##### SUPPLIED MATERIAL #####

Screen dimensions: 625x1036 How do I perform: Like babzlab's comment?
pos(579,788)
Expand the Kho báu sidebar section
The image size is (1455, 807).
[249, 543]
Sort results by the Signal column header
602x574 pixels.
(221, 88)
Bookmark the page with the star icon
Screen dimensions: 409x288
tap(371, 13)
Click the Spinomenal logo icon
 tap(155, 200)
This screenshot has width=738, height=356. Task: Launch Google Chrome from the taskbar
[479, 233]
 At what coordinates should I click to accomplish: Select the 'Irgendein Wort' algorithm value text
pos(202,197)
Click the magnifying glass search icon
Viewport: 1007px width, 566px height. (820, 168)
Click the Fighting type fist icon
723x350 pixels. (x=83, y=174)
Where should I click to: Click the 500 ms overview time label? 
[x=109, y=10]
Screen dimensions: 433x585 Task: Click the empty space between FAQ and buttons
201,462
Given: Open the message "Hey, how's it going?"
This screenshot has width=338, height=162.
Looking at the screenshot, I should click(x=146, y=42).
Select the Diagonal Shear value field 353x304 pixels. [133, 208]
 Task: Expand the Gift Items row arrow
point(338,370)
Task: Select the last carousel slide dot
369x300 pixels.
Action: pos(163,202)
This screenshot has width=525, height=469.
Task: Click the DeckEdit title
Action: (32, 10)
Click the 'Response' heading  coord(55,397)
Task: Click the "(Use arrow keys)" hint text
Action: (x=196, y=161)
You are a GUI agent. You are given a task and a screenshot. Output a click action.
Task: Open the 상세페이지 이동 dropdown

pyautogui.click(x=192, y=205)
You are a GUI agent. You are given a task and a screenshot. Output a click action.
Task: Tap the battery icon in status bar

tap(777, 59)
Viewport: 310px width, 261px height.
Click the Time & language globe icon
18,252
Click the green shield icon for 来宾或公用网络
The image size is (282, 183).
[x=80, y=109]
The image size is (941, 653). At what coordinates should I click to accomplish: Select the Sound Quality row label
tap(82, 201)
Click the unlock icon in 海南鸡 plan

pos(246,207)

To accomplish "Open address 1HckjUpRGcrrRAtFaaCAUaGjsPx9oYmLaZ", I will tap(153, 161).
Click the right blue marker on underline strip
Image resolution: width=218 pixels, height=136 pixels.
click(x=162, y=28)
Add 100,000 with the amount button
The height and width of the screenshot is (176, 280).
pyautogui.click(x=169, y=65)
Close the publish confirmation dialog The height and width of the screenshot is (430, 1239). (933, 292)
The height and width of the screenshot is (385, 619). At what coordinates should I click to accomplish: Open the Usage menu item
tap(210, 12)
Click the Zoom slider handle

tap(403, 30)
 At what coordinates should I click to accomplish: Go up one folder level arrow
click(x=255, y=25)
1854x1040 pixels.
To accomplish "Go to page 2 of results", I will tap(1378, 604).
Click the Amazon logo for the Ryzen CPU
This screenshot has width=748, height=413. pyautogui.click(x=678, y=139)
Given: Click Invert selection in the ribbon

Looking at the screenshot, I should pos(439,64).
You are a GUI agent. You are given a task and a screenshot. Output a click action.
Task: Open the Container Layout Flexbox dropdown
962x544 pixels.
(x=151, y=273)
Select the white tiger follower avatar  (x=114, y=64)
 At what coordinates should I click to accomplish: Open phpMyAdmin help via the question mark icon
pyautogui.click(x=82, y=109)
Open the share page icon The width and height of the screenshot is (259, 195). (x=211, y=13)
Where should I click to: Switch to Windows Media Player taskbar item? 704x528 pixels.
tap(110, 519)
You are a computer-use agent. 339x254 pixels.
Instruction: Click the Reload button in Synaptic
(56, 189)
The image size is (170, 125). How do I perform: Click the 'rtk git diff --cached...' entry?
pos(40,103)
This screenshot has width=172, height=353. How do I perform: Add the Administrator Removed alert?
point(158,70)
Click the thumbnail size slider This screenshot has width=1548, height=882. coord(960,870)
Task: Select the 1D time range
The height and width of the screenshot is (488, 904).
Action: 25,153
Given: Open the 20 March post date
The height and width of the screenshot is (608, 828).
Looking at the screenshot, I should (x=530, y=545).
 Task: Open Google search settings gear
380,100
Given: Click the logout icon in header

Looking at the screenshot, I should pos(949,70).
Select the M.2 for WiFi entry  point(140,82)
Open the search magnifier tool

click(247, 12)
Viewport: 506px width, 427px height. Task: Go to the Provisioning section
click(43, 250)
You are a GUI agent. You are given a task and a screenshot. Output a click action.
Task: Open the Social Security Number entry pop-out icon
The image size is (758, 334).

#####

• _WHAT THE TASK ASKS_
Which lines of the records above contain the word "results"? Report each one.

• _EXERCISE RESULT_
Sort results by the Signal column header
To accomplish "Go to page 2 of results", I will tap(1378, 604).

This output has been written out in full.